Das flüsternde Glas (Glas-Trilogie Band 2). Heiko Hentschel
»Wir brauchen Silber! Schnell!«
Helene ergriff eine der dicken Stricke, die wie Schlangen über den Boden tanzten. Die Elster krallte sich eine weitere im Flug und ließ sie in ihre Hände fallen. Helene packte die Enden und zog. Mit einem Ruck raffte sich der Stoff und der Oberkörper des Wolfes steckte wie in einem Sack fest. Er knurrte und wehrte sich unbändig. Dabei schnürte er sich immer weiter ein. Eine Klaue bohrte sich durch den Stoff und zerfetzte ihn mit einem scharfen Geräusch. Helene wich zurück.
Unterdessen kauerte Konstanze unter einer Werkbank und wühlte in Körben und Kisten. »Verdammt, wo steckt das Ding bloß?« Sie fand einen tiefen Kasten und verschwand darin.
Moritz hingegen leerte die Schubladen an Edgars altem Arbeitsplatz. Wo war der Silberbolzen? Schon tausend Mal hatte er die uralte Pistole in den Händen gehabt – groß, sichelförmig, aus purem Silber. Moritz’ Kopf dröhnte und sein Körper schmerzte.
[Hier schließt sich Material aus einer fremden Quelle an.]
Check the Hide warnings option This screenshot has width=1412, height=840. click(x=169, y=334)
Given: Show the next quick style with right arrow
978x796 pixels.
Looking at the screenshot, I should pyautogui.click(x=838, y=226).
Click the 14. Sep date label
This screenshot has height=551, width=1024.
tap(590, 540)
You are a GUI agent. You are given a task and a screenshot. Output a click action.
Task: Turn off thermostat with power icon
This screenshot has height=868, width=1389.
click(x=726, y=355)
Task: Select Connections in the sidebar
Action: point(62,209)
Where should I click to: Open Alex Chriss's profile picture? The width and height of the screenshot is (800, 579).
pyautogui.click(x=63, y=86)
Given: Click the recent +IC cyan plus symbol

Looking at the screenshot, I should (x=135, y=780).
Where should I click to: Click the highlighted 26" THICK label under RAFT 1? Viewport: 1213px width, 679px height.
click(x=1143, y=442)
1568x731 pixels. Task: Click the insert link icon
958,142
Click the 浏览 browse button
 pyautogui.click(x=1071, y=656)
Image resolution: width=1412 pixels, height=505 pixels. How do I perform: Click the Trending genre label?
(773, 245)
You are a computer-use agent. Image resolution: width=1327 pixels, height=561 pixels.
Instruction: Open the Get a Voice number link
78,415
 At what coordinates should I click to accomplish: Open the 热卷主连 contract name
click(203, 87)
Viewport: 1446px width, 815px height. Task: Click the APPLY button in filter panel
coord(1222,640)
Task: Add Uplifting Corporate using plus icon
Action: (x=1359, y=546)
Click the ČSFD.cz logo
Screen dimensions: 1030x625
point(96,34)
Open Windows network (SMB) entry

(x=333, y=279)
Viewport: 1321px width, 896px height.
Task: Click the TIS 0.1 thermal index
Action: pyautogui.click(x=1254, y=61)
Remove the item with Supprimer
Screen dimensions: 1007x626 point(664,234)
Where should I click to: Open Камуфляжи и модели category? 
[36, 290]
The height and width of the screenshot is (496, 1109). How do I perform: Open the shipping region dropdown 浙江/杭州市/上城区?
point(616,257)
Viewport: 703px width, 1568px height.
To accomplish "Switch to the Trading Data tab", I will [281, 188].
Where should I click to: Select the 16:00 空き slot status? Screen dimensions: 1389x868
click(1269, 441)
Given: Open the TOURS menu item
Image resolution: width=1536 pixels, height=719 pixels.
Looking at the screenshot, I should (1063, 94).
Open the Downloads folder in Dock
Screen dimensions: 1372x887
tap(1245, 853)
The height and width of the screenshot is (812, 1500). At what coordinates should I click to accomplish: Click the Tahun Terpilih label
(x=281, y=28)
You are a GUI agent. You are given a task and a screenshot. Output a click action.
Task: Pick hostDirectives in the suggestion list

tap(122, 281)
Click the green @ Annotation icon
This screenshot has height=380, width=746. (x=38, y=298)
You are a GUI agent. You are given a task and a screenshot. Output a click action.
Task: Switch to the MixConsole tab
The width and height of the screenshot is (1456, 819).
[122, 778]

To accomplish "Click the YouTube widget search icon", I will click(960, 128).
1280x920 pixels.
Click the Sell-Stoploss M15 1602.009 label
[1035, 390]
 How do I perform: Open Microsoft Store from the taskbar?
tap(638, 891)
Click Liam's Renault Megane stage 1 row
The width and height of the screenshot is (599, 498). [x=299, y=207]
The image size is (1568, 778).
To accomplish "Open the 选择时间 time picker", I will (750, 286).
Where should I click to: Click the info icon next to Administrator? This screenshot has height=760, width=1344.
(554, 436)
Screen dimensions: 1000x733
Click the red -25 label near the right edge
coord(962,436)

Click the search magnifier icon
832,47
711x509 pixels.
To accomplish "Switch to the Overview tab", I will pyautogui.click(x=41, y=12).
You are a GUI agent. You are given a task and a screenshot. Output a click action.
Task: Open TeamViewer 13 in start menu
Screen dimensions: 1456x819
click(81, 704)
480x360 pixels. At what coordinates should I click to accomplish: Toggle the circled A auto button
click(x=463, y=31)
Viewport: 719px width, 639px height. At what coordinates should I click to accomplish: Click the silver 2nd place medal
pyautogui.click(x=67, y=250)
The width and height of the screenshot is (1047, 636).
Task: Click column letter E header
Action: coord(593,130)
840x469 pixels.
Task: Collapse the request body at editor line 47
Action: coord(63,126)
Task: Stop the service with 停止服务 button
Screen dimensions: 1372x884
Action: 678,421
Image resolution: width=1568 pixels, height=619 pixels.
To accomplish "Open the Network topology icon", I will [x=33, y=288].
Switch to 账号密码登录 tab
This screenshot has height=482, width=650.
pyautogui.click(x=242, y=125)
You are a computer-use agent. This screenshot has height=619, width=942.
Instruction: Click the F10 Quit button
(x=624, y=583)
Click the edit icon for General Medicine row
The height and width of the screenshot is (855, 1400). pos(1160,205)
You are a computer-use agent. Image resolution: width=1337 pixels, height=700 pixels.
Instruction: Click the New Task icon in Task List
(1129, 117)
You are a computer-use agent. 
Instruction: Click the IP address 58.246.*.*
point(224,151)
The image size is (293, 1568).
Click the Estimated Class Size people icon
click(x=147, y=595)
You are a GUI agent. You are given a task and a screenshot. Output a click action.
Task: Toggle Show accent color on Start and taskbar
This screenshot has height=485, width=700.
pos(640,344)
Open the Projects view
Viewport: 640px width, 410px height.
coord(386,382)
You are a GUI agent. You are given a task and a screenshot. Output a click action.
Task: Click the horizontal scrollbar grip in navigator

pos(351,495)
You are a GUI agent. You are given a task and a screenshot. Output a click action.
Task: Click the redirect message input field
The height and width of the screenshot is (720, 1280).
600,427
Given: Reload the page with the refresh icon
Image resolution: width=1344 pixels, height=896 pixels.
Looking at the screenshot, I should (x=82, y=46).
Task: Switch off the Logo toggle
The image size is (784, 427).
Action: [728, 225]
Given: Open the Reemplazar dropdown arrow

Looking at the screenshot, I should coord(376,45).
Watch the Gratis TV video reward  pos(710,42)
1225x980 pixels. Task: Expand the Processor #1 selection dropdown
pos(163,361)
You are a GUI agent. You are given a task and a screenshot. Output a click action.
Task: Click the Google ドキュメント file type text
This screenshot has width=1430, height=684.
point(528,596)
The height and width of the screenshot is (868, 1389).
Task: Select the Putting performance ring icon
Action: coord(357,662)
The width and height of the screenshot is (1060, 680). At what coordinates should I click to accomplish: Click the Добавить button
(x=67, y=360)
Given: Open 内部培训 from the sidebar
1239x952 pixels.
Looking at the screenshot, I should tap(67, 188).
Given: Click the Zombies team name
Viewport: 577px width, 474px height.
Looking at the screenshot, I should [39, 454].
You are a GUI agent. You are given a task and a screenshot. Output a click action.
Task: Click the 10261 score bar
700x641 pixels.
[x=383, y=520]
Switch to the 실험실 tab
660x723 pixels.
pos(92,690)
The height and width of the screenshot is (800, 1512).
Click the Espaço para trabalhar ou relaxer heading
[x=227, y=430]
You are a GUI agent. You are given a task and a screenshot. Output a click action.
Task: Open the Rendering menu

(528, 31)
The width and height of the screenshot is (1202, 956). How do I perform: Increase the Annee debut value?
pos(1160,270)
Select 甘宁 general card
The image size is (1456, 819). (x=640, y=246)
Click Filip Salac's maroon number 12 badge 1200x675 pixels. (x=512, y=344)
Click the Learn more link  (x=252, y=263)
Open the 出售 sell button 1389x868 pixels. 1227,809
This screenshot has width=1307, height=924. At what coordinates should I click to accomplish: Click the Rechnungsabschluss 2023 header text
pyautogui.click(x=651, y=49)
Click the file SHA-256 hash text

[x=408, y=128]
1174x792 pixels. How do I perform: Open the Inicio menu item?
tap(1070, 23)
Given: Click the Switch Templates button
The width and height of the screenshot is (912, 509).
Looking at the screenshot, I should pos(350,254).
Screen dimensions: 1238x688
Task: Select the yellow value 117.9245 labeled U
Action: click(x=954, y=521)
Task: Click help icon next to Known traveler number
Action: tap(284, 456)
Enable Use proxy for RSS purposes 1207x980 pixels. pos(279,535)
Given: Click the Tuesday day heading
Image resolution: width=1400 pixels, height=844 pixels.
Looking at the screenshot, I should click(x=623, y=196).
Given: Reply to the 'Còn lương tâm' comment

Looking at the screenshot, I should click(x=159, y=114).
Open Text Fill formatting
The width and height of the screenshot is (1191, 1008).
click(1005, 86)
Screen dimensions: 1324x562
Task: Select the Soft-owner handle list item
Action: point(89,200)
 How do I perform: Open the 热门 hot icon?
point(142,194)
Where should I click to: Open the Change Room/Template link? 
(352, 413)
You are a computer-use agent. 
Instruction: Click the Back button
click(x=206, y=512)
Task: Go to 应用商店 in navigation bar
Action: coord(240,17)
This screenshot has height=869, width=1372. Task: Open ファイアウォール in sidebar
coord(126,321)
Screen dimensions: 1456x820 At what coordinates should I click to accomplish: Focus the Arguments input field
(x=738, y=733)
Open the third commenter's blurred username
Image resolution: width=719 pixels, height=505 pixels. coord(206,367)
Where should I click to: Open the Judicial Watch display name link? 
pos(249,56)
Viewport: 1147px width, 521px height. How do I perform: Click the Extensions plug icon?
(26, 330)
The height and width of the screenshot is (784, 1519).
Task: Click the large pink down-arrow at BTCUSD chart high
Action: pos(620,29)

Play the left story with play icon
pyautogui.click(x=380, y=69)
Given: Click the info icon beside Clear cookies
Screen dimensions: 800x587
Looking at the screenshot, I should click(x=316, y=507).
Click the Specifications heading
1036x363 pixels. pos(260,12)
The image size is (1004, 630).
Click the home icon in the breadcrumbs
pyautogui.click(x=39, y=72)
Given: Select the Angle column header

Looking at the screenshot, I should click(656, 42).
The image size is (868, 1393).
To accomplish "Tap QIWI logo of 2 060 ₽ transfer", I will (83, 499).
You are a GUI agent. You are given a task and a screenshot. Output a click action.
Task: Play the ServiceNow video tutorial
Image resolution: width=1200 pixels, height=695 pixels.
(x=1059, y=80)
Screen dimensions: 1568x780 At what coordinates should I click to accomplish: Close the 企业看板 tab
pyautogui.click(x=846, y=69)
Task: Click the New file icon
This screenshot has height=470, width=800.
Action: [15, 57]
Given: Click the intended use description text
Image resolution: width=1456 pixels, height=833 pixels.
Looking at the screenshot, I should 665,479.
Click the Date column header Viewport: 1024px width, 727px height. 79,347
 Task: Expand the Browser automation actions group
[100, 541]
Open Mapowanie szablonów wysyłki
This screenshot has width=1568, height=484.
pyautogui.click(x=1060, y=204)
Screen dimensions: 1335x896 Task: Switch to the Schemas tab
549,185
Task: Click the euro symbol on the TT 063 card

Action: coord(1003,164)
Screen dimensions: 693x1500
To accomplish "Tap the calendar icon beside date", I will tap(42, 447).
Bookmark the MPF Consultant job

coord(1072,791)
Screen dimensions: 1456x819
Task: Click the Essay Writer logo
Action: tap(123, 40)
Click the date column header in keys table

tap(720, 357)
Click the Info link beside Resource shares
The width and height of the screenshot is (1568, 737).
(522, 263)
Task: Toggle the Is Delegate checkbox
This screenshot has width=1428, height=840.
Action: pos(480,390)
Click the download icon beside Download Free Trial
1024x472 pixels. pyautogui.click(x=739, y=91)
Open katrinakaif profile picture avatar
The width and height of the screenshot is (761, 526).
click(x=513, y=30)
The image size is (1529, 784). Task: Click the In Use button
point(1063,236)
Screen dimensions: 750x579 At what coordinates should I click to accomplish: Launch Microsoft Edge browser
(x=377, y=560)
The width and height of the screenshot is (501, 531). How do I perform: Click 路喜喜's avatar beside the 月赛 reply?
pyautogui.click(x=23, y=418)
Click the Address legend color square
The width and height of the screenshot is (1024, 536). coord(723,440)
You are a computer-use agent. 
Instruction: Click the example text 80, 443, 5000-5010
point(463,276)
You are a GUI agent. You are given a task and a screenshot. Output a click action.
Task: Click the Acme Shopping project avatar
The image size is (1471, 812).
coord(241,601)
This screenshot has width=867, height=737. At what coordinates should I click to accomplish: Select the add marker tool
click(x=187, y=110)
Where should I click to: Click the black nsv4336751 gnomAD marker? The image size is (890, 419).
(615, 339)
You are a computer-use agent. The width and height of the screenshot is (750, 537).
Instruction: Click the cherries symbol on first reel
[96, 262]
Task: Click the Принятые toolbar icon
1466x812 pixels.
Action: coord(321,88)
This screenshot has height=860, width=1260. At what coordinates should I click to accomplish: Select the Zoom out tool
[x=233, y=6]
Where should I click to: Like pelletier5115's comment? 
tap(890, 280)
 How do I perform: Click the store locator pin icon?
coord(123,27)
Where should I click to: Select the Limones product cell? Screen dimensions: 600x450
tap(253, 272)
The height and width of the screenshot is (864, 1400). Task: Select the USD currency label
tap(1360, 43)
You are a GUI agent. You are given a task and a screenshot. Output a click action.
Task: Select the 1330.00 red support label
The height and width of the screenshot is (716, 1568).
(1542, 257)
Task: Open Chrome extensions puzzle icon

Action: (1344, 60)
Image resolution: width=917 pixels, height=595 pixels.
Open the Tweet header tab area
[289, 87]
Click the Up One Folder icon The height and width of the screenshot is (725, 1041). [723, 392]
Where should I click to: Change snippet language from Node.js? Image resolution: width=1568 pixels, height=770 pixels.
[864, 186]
Alles schien sich an der falschen Stelle zu befinden. »Wo nur? WO?!«, fluchte er.
Der Kopf des Werwolfes drückte sich durch den Vorhangstoff. Zuerst die Nase, dann die hochgezogenen Lefzen, schließlich der Rest des Schädels. Der Kopf war frei. Kalte Augen suchten den Wagen ab und entdeckten Helene. Eine Kralle zwängte sich durch das Loch am Maul vorbei und langte nach ihr. Mit den Hinterläufen kratzte das Untier über den Boden. Ein Ruck stoppte den Wahnsinnigen, als der Vorhangstoff zwischen Dielenbrettern und Metallplatten hängen blieb.
Helene wich zurück, bis sie gegen ein Regal stieß. »Beeilt euch!«
»Ich hab’s gleich«, schrien Moritz und Konstanze gleichzeitig von gegenüberliegenden Seiten.
Die Bestie riss am Stoff und seine Krallen erwischten Helenes Unterarm. Schützend zog sie ihn zurück.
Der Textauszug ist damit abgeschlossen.